DOCUMENT EXTRACT:
---+---
Posted by: Rob Largan | February 25, 2006 at 00:46
James M:Ultimately wont that just lead to some schools having a local monopoly on the good students and teachers?
I think that's probably inevitable, irrespective of the entry criteria. Obviously there is a tendency for this when selection is by academic criteria. Famously, where there is zero selection and it is done by strict geographical catchment areas, you end up with distortions in house prices as nice people with money buy into the area for the nice schools. And you'd be surprised how many couples suddenly remember that Granny was a Catholic when their children are ready to go to school.
An objective, explicit selection system under the 11+ (which had arguments against it) has in many towns been replaced by a comprehensive system where one of the comps has become in effect the local grammar (tops the league tables, gets pupils into Oxford and Cambridge etc etc).
---+---
ACTIVITY A:
Answer these questions from the comment on school selection:
(i) What gets distorted when selection is done by strict geographical catchment areas?
(ii) What do many couples suddenly remember when their children are ready to go to school?
(iii) In many towns, what has replaced selection under the 11+?
ACTIVITY B: Can you set down the comment on school selection verbatim, from "I think that's" to "Cambridge etc etc)."?
---+---
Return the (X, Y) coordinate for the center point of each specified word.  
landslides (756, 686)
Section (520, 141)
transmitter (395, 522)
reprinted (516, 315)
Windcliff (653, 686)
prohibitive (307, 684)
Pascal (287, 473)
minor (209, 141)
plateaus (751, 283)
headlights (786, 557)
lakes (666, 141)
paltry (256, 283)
---+---
ANSWER AREA A:
(i) House prices.
(ii) That Granny was a Catholic.
(iii) A comprehensive system in which one of the comps has in effect become the local grammar.

ANSWER AREA B:
I think that's probably inevitable, irrespective of the entry criteria. Obviously there is a tendency for this when selection is by academic criteria. Famously, where there is zero selection and it is done by strict geographical catchment areas, you end up with distortions in house prices as nice people with money buy into the area for the nice schools. And you'd be surprised how many couples suddenly remember that Granny was a Catholic when their children are ready to go to school.
An objective, explicit selection system under the 11+ (which had arguments against it) has in many towns been replaced by a comprehensive system where one of the comps has become in effect the local grammar (tops the league tables, gets pupils into Oxford and Cambridge etc etc).